## [Exercise aim]
Repeat the data below word for word, but leave out the pictures.

## [Given records]
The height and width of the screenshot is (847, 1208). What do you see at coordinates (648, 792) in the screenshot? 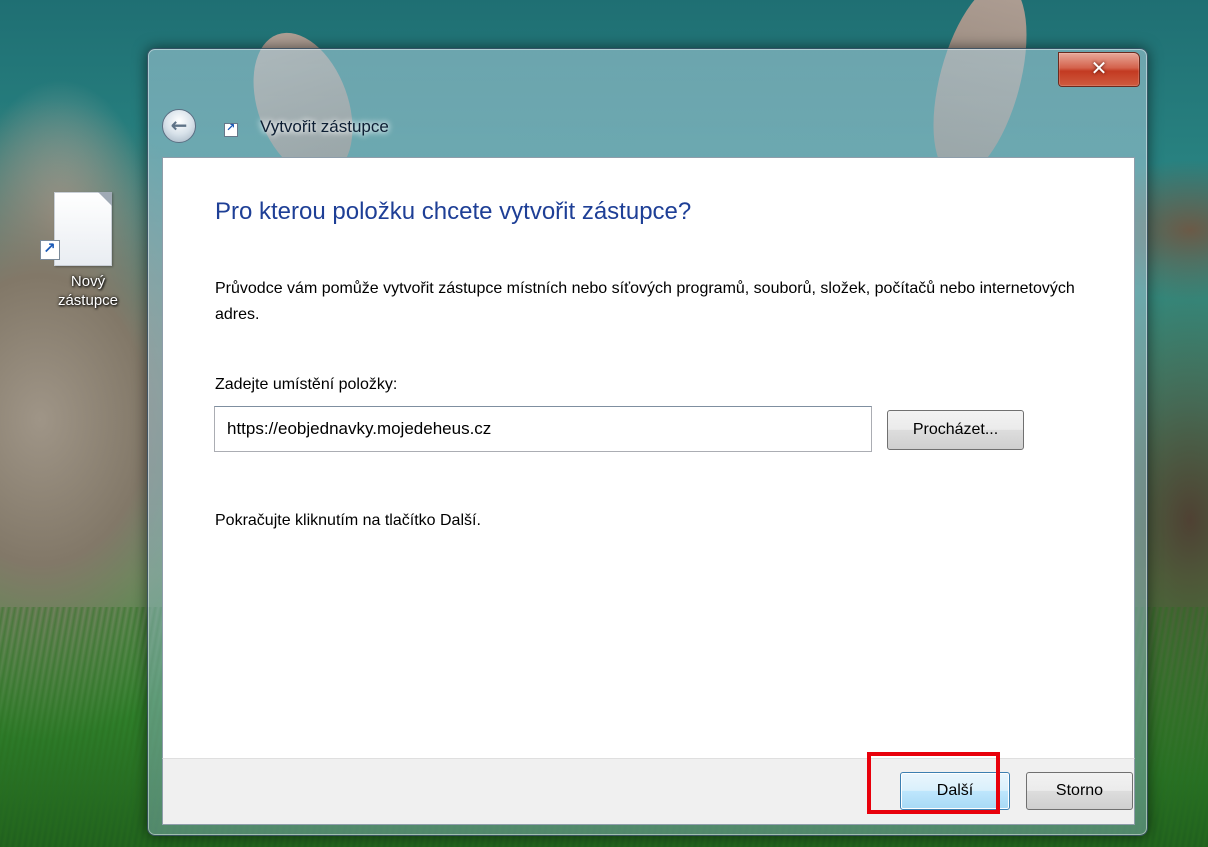
I see `wizard-footer: Další Storno` at bounding box center [648, 792].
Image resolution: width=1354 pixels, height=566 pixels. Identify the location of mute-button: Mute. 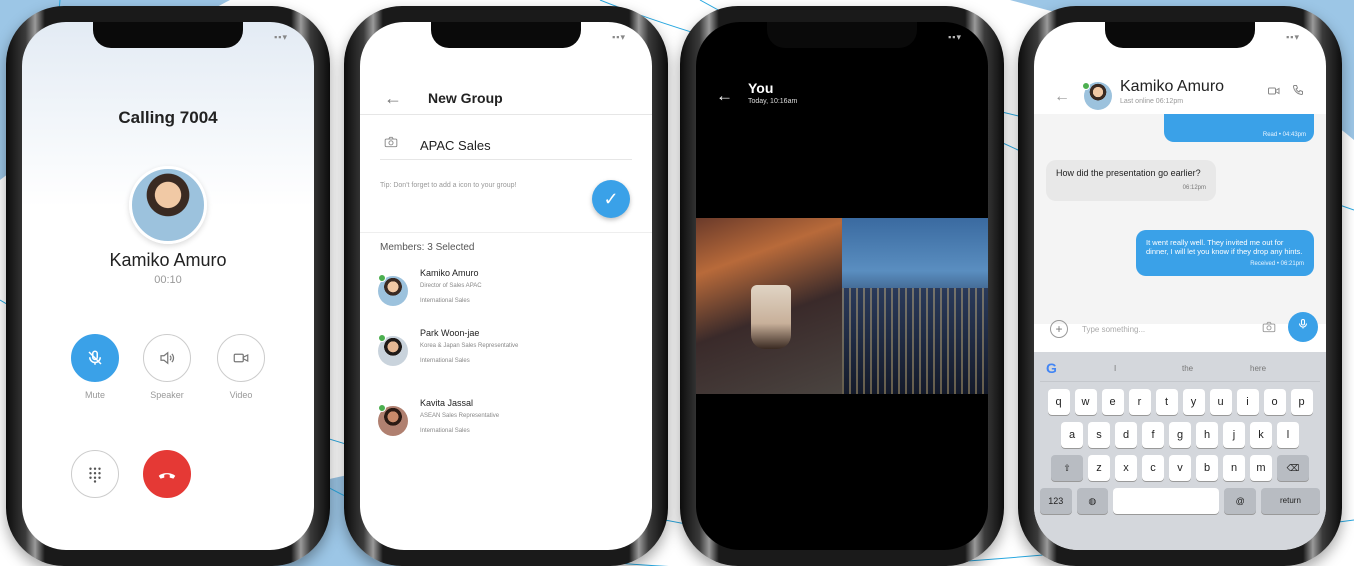
(95, 367).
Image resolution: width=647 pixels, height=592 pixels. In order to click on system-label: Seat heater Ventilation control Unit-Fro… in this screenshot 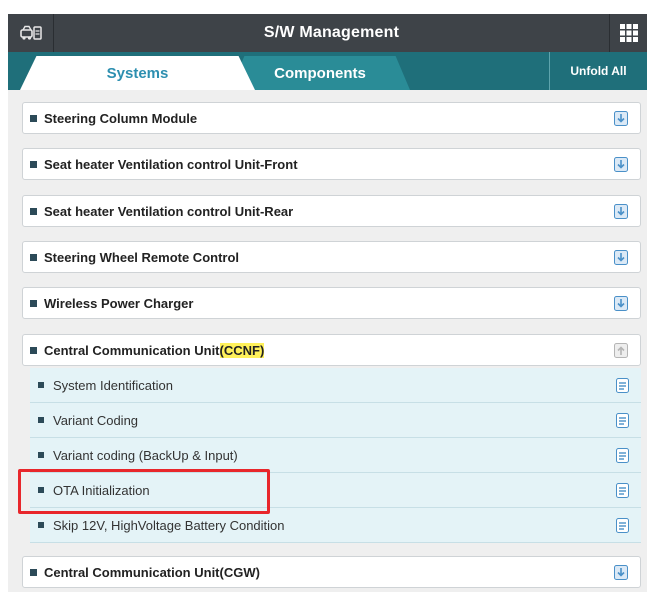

## [Task answer]
The height and width of the screenshot is (847, 1208). What do you see at coordinates (648, 792) in the screenshot? 
I see `wizard-footer: Další Storno` at bounding box center [648, 792].
Image resolution: width=1354 pixels, height=566 pixels. Identify the location of mute-button: Mute. 
(95, 367).
Image resolution: width=647 pixels, height=592 pixels. In order to click on system-label: Seat heater Ventilation control Unit-Fro… in this screenshot 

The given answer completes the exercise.